Many defenders of traditional marriage fear that giving formal legal recognition to homosexual couples would only further weaken an institution already debilitated by several decades of anti-family tendencies.
The annual report on the state of marriage in the United States, released last year by the National Marriage Project at Rutgers University, provided a mix of good and bad news. The central theme examined in the report was the state of marriage as a child-rearing institution.
The report had some positive news on the state of families. The percentage of children in households with married parents showed a marginal increase, from 68 to 69 percent. Importantly, this was the first reversal in such figures for decades. For black children, the percentage living with married parents increased from 34 to 39 percent in the period 1996-2002.
The report, authored by Barbara Dafoe Whitehead and David Popenoe, commented on the importance of this change: "A robust body of social science evidence indicates that children do best when they grow up with both married biological parents who are in a low-conflict relationship."
On the negative side, the report observed a weakening of the connection between marriage as a relationship between couples, and marriage as a parental union. These two elements were traditionally united. Yet now, "the couple relationship is increasingly independent of the procreative and parental partnership."
One consequence of seeing personal happiness as the principal function of marriage is, ironically, an increase in divorce. In the past, couples would often stay together for the sake of the children. Today, notes the report, only 15 percent of the population agree that "when there are children in the family, parents should stay together even if they don't get along."
The data back up these observations:
* About a third of all children and more than two-thirds of black children are born out of wedlock.
* An estimated 40 percent of all children today are expected to spend some time in a cohabiting couple household during their growing-up years.
* Roughly a million American children each year experience parental divorce and its aftermath.
Turning this situation around will not be easy, notes the report. The authors cite evidence demonstrating that for many single young adults the connection between marriage and parenthood is fading. In fact, while marriage used to come before parenthood in the sequence of events, today, in many cases, the sequence is reversed.
Another cause for concern is that men are "increasingly disengaged from daily tasks of nurturing and providing for their children." In general, men are staying single for longer before marrying, having more children out of wedlock, cohabiting rather than marrying, and divorcing in large numbers. No fewer than 18 percent of men aged 35 to 44 today have never married, compared with 7 percent in 1970.
In the midst of these changes, children have suffered disproportionately, concludes the report. When no-fault divorce was introduced, little thought was given to the consequences on children. Moreover, social welfare measures are no substitute for a stable two-parent family, affirms the report.
Among the many studies cited by the authors to show how children have suffered is a review of social indicators between 1975 and 1998. This study found that the indices for social relationships and emotional/spiritual well-being "show long-term declines across the three decades studied." The study concludes that improvements in other areas of children's lives have been offset by declining levels of emotional well-being.
In Canada, the number of couples who got married declined by 6.8 percent in 2001 while the average age at marriage continued to rise.

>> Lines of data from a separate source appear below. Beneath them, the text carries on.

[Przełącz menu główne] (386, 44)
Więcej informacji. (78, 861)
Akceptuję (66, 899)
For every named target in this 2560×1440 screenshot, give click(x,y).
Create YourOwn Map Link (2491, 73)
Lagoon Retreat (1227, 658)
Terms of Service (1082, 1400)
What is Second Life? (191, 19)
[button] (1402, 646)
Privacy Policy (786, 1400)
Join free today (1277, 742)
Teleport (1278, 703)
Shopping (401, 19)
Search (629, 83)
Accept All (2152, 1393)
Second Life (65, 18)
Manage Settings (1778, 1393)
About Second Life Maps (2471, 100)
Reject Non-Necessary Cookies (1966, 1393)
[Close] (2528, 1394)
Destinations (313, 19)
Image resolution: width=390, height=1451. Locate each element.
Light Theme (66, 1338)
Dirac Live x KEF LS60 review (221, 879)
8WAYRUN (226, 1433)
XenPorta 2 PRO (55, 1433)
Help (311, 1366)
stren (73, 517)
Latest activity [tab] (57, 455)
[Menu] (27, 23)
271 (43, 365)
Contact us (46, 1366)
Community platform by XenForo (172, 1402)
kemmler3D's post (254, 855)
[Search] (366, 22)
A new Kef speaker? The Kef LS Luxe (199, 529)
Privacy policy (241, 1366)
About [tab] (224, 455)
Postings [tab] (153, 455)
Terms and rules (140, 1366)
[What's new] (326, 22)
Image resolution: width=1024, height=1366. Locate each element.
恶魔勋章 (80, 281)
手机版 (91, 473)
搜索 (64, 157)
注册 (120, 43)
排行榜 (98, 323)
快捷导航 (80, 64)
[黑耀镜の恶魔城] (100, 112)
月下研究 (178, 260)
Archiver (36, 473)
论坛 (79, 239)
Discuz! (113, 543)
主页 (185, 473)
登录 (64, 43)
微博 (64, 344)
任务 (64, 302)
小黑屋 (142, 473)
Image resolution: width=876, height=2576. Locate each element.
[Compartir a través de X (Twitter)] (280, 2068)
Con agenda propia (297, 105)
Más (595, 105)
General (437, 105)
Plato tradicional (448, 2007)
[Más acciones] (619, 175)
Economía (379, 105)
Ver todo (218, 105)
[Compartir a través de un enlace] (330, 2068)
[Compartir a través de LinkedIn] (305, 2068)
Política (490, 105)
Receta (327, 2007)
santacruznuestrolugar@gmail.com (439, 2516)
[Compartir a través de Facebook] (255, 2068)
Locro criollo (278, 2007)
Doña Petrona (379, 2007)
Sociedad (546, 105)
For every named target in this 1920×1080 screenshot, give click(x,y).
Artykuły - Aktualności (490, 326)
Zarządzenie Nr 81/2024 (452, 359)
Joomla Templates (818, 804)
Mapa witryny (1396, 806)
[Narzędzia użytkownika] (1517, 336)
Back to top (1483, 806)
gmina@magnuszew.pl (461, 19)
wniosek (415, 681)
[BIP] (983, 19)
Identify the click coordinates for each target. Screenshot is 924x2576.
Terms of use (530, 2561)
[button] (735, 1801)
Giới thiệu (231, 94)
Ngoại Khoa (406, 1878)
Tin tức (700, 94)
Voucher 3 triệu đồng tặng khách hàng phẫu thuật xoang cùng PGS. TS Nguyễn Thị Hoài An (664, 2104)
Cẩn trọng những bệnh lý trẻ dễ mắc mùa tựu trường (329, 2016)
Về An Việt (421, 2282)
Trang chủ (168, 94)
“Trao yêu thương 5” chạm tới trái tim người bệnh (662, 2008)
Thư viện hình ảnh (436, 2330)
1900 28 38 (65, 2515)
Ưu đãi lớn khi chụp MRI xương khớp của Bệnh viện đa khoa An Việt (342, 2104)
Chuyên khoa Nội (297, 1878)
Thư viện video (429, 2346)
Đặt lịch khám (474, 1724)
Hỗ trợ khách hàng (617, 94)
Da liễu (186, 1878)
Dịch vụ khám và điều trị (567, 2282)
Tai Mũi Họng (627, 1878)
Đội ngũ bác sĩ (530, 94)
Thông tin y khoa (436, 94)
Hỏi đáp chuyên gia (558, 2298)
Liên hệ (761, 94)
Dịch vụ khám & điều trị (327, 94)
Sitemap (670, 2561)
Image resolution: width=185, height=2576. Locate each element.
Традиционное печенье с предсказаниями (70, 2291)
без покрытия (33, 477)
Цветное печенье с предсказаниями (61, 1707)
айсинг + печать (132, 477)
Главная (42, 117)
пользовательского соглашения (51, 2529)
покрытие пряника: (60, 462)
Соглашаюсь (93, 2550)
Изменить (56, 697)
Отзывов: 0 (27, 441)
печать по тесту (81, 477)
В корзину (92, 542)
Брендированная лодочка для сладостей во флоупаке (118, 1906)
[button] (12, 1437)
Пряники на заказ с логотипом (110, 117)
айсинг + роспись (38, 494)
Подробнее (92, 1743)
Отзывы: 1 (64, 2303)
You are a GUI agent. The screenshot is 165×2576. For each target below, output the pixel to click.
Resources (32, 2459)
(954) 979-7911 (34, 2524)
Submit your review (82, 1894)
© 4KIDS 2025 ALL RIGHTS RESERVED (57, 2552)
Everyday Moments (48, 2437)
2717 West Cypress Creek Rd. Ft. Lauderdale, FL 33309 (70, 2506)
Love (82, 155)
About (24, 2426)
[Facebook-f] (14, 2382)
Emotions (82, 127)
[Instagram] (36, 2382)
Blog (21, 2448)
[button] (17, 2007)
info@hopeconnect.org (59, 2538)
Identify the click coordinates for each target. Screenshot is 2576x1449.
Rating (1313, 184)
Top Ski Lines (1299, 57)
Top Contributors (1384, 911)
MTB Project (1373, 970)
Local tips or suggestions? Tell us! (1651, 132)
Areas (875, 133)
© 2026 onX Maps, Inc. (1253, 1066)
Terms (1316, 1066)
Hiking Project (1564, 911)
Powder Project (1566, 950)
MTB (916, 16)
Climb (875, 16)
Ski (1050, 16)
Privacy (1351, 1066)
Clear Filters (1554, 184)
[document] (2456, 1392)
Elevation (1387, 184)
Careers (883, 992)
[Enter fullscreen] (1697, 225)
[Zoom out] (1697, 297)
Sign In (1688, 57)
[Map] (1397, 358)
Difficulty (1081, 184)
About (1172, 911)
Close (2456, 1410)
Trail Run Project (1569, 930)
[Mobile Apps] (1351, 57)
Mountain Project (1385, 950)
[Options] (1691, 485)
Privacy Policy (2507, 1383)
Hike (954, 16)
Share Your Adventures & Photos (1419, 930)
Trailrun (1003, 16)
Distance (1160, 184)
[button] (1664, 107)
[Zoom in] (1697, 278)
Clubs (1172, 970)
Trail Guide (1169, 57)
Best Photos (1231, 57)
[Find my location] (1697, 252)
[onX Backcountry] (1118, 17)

On average, brides were 31.9 years old in 2001, up 2.6 years from 1991 and 5.7 years from 1981. The average age of grooms was 34.4 in 2001, an increase of 2.6 years from 1991 and 5.6 years from 1981.
Just over three-quarters of the marriages performed in 2001 were presided over by clergy. This number rose to 81 percent when it was a first marriage for both the bride and groom.
Statistics for England and Wales indicated a long-term decline in marriage, with numbers falling steadily since the 1972 peak. Marriage has increasingly been supplanted by cohabitation with the proportion of women under 60 cohabiting more than doubled, from 13 percent in 1986 to 28 percent in 2001.
Spain, where marriage is better off than in the United States or the United Kingdom, is also facing a deteriorating situation with cohabitation now considered by young people to be a normal stepping-stone to marriage. The number of couples cohabitating has more than doubled since 1995. This is reflected in the numbers of children born outside marriage - 19.5 percent of children born in 2001, versus 9.6 percent in 1990 - according to government statistics.
In Australia, data released by the Australian Bureau of Statistics show that the trend toward couples living together was continuing, with 73 percent cohabiting before marrying, compared with 30 percent in 1982.
Of the population aged 15 years and over, 8.4 million were married, 4.9 million never married, 940,000 widowed and 1.1 million divorced. The largest proportional increase over the past 20 years was in the divorced population, increasing by 172 percent between 1981 and 2001. There were also about 760,000 single parents in 2002, up from around 670,000 in 1996.
Marriage is worthy of support, commented John Paul II in his address to the Roman Rota earlier this year, because "of the objective good that every conjugal union and every family represents." Right now it needs all the help it can get.